§ **Source passage**
** start **

A replica of the 16th-century ship that brought the first English colonists to North Carolina's Roanoke Island is again stuck at its Manteo dock by shallow water.
The state-owned Elizabeth II was built in 1983 and donated to the state to mark the 400th anniversary of the landing. The wooden ship needs to be hauled out each winter for maintenance, but shoaling where Shallowbag Bay meets Pamlico Sound has kept it at its dock since 2016.
“The crucial thing is to get her out of that harbor,” Dare County commissioner Ernie Foster said at a recent meeting, the Outer Banks Sentinel reported. “Because if we do nothing, she’ll sink where she sits.”
Dare commissioners approved a resolution this week supporting emergency dredging of the channel that leads to Shallowbag Bay, the Outer Banks Voice reported.

** end **

Text and item location listing:
** start **

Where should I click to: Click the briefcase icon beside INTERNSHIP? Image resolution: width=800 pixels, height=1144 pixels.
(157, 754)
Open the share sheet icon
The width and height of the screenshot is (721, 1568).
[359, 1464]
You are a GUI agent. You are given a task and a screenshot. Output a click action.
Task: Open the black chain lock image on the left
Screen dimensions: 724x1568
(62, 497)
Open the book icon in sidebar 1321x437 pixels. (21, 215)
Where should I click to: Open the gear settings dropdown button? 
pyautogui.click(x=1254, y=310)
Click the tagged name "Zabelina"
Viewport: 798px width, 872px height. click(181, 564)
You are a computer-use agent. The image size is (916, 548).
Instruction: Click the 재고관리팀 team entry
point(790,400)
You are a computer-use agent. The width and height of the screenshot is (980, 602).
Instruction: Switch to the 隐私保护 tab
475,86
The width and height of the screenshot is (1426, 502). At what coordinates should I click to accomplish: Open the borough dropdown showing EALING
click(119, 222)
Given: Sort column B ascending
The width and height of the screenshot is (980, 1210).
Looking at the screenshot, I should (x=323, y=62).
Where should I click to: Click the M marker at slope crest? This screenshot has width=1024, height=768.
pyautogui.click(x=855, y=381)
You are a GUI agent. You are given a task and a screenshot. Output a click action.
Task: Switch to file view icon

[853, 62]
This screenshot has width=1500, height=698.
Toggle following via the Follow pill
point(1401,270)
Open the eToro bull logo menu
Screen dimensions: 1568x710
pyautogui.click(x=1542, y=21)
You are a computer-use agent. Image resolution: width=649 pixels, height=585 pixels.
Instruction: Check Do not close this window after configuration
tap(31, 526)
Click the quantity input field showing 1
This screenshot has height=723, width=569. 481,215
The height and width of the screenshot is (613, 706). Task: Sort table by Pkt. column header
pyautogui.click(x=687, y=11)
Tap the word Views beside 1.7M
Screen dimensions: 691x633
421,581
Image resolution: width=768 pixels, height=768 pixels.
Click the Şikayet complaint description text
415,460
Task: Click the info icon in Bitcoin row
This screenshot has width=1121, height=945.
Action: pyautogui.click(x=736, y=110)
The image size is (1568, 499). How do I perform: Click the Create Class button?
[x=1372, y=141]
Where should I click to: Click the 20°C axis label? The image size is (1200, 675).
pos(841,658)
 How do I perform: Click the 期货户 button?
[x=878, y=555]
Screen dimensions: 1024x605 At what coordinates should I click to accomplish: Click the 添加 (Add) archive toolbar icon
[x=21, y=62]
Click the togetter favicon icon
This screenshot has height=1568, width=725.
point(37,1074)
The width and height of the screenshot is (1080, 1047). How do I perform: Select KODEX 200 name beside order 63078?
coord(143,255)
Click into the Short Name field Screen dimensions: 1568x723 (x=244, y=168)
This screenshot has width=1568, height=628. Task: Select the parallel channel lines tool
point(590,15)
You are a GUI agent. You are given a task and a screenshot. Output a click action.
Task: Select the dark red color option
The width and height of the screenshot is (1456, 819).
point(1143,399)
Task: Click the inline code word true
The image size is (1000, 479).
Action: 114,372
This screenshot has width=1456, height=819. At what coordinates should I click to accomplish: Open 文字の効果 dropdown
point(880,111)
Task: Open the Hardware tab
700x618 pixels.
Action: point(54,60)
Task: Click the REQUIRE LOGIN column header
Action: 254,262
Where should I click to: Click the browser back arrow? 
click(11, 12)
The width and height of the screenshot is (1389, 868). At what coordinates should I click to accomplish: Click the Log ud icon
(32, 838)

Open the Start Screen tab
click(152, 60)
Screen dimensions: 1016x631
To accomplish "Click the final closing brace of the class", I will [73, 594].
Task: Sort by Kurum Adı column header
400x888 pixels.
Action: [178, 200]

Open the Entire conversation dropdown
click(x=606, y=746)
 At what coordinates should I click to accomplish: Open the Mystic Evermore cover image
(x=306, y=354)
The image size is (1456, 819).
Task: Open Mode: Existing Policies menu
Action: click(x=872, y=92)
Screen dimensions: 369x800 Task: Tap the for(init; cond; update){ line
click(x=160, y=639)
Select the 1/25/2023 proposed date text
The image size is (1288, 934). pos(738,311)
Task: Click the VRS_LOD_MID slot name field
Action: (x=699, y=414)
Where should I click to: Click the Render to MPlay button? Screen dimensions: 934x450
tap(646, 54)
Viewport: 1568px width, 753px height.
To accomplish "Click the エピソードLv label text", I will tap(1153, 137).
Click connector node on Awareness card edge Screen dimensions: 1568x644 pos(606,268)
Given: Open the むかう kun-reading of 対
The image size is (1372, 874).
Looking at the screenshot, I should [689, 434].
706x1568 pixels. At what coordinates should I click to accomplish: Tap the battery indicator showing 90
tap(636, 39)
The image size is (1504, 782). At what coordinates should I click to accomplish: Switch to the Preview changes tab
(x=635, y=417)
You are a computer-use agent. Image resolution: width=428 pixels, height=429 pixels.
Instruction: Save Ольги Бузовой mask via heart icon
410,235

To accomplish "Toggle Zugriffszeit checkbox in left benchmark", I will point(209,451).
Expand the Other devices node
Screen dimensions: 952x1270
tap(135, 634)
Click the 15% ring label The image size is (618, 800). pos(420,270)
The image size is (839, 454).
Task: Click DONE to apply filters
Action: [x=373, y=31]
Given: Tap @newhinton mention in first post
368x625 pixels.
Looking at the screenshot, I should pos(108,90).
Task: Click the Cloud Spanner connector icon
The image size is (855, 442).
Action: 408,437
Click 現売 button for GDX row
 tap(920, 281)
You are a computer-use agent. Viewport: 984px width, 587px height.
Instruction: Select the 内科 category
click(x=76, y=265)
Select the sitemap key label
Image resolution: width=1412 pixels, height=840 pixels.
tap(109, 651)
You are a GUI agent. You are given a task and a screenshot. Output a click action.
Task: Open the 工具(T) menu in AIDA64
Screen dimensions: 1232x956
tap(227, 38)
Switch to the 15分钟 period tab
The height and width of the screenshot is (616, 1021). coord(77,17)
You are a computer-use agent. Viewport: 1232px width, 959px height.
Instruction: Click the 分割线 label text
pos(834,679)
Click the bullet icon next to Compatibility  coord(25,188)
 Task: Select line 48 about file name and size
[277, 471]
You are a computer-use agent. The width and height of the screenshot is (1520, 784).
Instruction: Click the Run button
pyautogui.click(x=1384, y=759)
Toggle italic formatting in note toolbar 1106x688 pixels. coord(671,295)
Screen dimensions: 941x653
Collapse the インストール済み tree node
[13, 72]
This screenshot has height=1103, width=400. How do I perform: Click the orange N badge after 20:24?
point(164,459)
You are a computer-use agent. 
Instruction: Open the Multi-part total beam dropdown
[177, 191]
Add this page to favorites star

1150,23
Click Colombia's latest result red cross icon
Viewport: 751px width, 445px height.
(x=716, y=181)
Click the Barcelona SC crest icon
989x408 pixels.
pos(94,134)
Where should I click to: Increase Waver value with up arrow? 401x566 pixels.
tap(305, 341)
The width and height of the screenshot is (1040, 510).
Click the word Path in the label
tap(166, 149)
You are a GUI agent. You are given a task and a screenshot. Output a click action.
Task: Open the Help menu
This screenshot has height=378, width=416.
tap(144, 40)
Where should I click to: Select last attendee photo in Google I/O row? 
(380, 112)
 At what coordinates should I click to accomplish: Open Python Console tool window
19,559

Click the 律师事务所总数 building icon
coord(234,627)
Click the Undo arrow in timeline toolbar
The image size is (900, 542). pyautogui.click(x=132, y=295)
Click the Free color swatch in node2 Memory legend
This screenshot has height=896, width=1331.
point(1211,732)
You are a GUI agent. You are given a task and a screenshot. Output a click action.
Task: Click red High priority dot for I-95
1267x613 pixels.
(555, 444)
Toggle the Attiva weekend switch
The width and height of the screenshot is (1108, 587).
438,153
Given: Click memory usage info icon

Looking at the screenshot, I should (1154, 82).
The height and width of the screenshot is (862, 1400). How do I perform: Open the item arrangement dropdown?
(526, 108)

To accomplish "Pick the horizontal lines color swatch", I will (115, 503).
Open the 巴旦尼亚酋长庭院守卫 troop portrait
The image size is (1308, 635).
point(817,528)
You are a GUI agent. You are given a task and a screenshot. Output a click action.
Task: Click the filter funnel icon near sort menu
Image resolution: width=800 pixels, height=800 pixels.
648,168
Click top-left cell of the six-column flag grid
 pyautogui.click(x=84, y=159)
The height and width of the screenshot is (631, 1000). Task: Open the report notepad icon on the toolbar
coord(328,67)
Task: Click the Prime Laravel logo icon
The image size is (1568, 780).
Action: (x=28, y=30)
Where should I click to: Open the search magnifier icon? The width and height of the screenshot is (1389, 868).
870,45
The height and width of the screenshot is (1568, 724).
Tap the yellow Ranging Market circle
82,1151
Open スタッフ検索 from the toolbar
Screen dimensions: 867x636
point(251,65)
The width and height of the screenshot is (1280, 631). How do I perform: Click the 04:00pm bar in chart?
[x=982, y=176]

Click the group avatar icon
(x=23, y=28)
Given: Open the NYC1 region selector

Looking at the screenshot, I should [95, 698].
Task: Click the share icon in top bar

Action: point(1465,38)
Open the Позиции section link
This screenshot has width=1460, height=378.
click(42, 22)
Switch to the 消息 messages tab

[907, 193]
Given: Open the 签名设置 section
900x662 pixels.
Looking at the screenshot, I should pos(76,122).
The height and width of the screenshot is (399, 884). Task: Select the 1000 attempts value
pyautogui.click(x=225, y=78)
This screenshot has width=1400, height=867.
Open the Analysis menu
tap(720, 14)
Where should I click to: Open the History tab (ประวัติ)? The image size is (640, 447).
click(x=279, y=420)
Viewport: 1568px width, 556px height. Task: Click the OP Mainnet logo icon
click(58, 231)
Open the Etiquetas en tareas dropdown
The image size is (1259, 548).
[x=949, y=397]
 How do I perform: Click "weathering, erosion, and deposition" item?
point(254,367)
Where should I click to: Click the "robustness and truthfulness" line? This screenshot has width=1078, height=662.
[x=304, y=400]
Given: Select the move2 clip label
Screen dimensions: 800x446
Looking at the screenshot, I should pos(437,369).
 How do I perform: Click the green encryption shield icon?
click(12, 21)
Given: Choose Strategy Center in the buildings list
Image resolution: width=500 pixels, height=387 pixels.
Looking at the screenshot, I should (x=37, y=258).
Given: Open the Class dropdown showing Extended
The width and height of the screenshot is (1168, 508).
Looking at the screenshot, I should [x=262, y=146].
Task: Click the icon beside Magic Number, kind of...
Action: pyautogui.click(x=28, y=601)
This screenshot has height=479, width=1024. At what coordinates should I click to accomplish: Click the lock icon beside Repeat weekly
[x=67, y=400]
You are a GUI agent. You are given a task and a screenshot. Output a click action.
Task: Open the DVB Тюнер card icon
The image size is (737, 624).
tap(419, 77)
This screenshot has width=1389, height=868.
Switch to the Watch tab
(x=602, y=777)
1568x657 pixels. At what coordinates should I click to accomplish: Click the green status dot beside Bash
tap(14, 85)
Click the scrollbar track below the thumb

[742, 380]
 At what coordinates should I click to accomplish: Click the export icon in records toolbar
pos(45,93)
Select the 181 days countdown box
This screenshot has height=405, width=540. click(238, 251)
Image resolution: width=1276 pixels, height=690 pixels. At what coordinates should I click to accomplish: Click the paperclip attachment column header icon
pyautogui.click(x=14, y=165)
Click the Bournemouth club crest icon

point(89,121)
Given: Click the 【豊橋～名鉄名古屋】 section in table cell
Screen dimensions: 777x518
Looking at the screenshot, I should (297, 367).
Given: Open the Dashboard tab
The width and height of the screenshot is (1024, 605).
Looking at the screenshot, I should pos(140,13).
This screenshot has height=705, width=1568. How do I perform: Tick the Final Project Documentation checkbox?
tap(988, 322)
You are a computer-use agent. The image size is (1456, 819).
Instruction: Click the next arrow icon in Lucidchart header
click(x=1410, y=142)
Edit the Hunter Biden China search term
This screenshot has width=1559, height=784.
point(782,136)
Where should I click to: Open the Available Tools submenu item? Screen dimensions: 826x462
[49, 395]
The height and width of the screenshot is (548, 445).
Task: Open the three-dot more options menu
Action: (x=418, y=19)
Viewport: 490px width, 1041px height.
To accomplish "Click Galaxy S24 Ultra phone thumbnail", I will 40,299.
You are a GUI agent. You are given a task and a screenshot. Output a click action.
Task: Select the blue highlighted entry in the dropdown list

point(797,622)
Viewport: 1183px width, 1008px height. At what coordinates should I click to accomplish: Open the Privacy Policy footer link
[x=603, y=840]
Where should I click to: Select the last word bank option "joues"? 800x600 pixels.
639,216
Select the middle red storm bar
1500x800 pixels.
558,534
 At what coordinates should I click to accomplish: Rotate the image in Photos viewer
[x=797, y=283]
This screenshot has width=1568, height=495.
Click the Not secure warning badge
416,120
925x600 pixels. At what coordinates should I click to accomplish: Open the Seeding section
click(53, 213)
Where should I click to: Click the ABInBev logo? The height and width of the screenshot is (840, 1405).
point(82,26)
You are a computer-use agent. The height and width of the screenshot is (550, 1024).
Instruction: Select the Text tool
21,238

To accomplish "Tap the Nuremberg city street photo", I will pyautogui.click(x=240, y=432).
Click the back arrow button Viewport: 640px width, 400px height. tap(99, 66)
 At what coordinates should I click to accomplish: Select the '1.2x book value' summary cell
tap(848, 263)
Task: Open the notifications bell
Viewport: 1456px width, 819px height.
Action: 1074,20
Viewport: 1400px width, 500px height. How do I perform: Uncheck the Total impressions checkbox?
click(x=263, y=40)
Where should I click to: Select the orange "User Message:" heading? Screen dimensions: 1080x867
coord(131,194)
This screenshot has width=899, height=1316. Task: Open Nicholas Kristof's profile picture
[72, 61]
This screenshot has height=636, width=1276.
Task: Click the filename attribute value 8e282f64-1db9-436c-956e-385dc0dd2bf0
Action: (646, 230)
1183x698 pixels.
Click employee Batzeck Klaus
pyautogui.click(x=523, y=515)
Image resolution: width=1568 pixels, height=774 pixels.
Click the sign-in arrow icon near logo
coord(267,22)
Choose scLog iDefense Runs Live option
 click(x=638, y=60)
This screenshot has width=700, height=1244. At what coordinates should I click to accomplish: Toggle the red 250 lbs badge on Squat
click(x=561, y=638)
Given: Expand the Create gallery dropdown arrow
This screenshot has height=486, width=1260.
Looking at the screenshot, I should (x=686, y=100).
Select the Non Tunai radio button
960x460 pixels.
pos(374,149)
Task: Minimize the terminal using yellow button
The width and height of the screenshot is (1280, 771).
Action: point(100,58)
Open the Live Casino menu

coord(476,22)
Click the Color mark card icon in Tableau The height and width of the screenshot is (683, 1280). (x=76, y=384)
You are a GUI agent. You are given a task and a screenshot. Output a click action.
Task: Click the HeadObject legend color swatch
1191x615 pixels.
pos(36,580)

** end **

§ **Tasks to carry out**
• 1. According to the news item about the ship replica, why has the Elizabeth II remained at its Manteo dock since 2016?
• 2. Put the listing lines into a JSON list of strings, one string per line and no blank lines, starting at the first line of the listing and ending at the line that contains "Open the book".

§ **Solutions to each task**
• 1. Shoaling where Shallowbag Bay meets Pamlico Sound has left the water too shallow for the ship to leave. It has therefore been kept at its dock since 2016 and cannot be hauled out for its yearly winter maintenance.

• 2.
[
  "Where should I click to: Click the briefcase icon beside INTERNSHIP? Image resolution: width=800 pixels, height=1144 pixels.",
  "(157, 754)",
  "Open the share sheet icon",
  "The width and height of the screenshot is (721, 1568).",
  "[359, 1464]",
  "You are a GUI agent. You are given a task and a screenshot. Output a click action.",
  "Task: Open the black chain lock image on the left",
  "Screen dimensions: 724x1568",
  "(62, 497)",
  "Open the book icon in sidebar 1321x437 pixels. (21, 215)"
]